== TAREFA A ==
No texto sobre Dune: Prophecy, em quantos capítulos foi dividido o filme de Denis Villeneuve?
== TAREFA B ==
Continue o texto sobre Dune: Prophecy a partir da última frase apresentada.
═══ TEXTO DA PÁGINA ═══
Dune: Prophecy quer tentar algo semelhante com a reabilitação do imaginário de Frank Herbert que Denis Villeneuve adaptou recentemente para cinema, num filme dividido em dois capítulos — e, claro, o realizador já está a trabalhar num terceiro. O universo cresce no cinema e expande-se na televisão e no streaming, para ver até onde é possível crescer, alimentando-se de si próprio. Só que Prophecy está num lugar estranho e parece reconhecer isso. Por esta altura já se percebeu que é impossível encontrar a próxima Guerra dos Tronos dentro do universo da fantasia. E se ela estiver na ficção científica? Porque tem sido feito caminho para isso, com os sucessos dos últimos anos de séries como Silo, 3 Body Problem, Fallout ou até Severance (a lista é muito maior). E, sim, ficção científica pode ser muita coisa, mas também a fantasia.
═══ INFORMAÇÃO APRESENTADA ═══
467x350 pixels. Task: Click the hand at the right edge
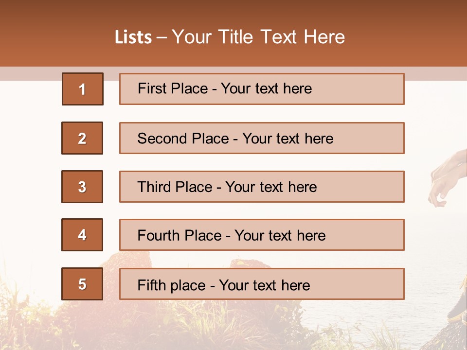tap(445, 180)
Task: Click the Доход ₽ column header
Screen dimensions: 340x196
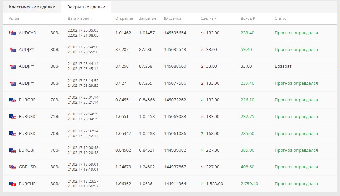Action: (248, 19)
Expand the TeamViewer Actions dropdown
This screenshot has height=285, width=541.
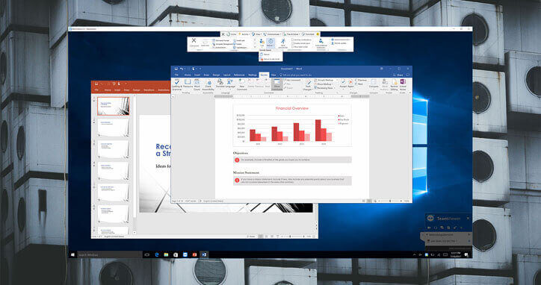(244, 34)
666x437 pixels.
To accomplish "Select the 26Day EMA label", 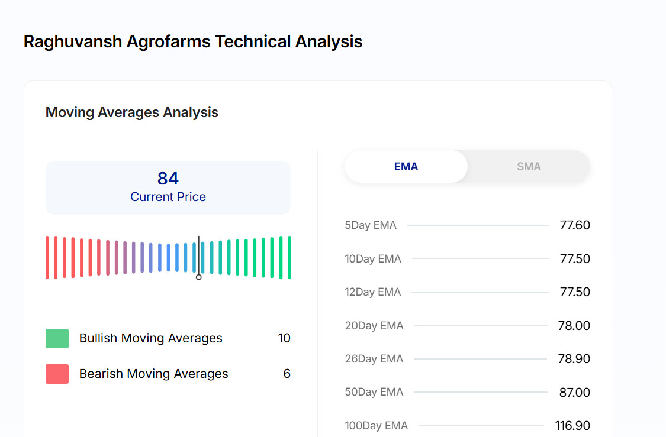I will click(x=374, y=359).
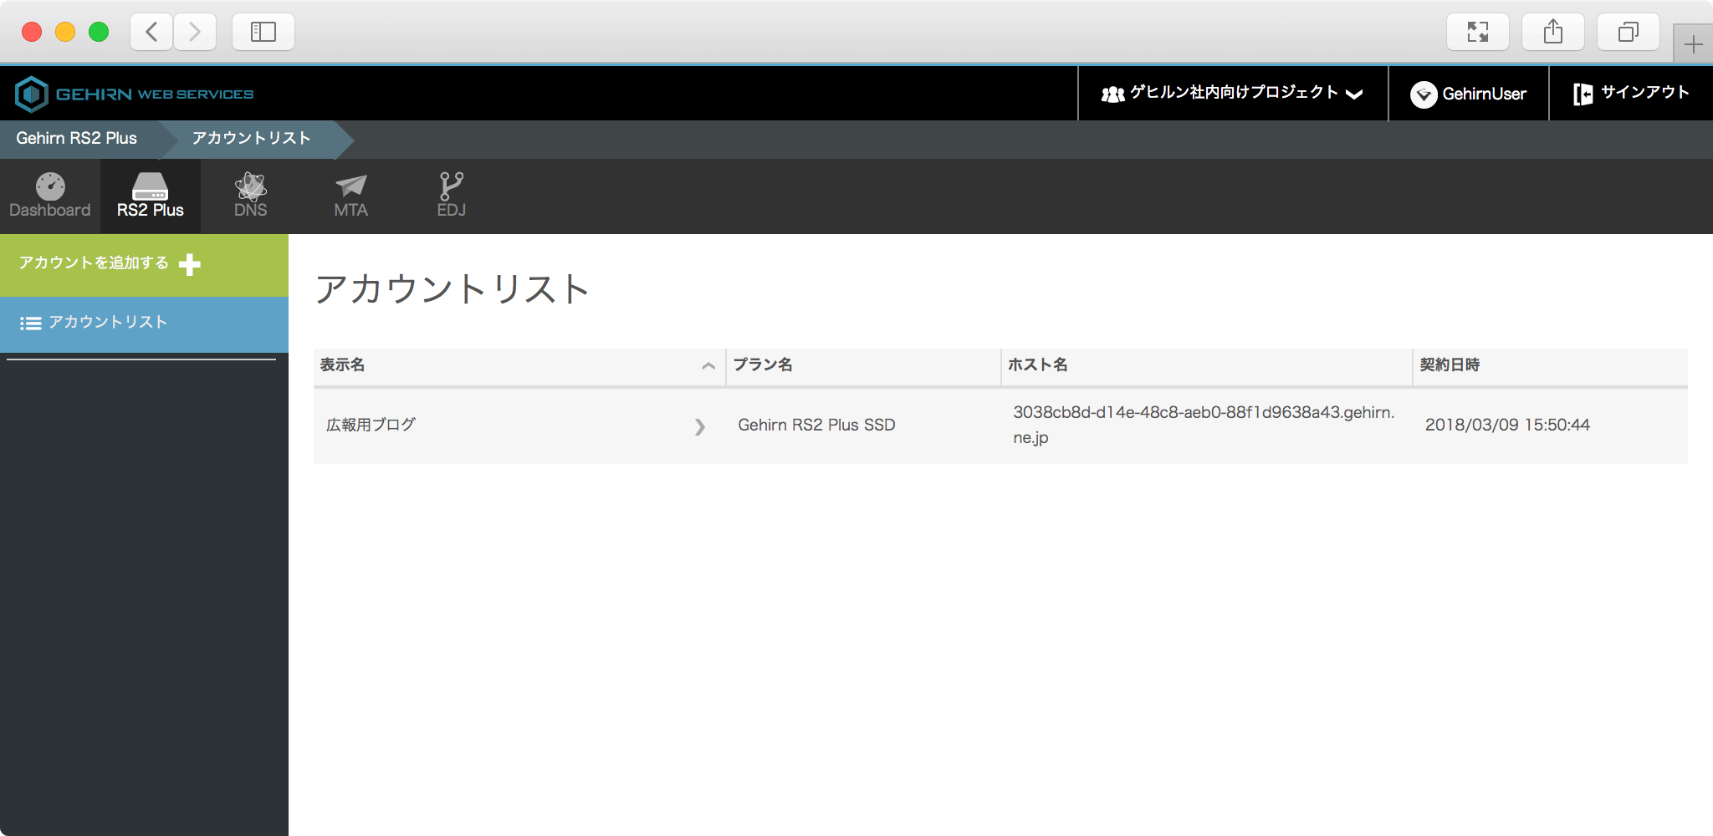Open the ゲヒルン社内向けプロジェクト project dropdown
This screenshot has height=836, width=1713.
pyautogui.click(x=1233, y=94)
═══
== RESPOSTA A ==
Em dois capítulos.

== RESPOSTA B ==
O que nos leva a pensar nisto é a forma como os primeiros episódios de Dune: Prophecy (será uma temporada curta, feita apenas de seis partes) se assemelham à primeira temporada de Guerra dos Tronos, a colocar as coisas muito a medo (o que parece estranho, vindo de onde vem) e a experimentar para ver reações dos espectadores, entre fãs, curiosos e visitantes acidentais. Tudo isto tem os seus problemas, tal como a primeira temporada de Guerra dos Tronos tinha: choca por chocar, deixa-nos demasiado à deriva sem se saber exatamente qual é o objetivo.
Só que há qualquer coisa de génese, há qualquer coisa aqui que nos diz que algo de muito bom pode vir a acontecer. Em parte, porque já sabemos para onde vamos nesta história. Prophecy acontece mais de dez mil anos antes da história que David Lynch e Villeneuve adaptaram para o cinema e começa por ser sobre um assunto muito específico: a fundação das Bene Gesserit, as mulheres que em Dune controlam tudo e estão algures entre as bruxas e as marionetistas. O que se passa aqui? Valya (Emily Watson) e Tula (Olivia Williams) Harkonnen fazem parte da Irmandade que irá dar origem às Bene Gesserit. Quando as conhecemos, ainda não desenvolveram bem as técnicas de manipulação através da voz e uma série de gadgets de que dispõem, mas conhece-se a génese, sobretudo a génese da procura pelo líder perfeito, o Messias — tema que atravessa a história de Frank Herbert e as adaptações ao cinema, desde David Lynch.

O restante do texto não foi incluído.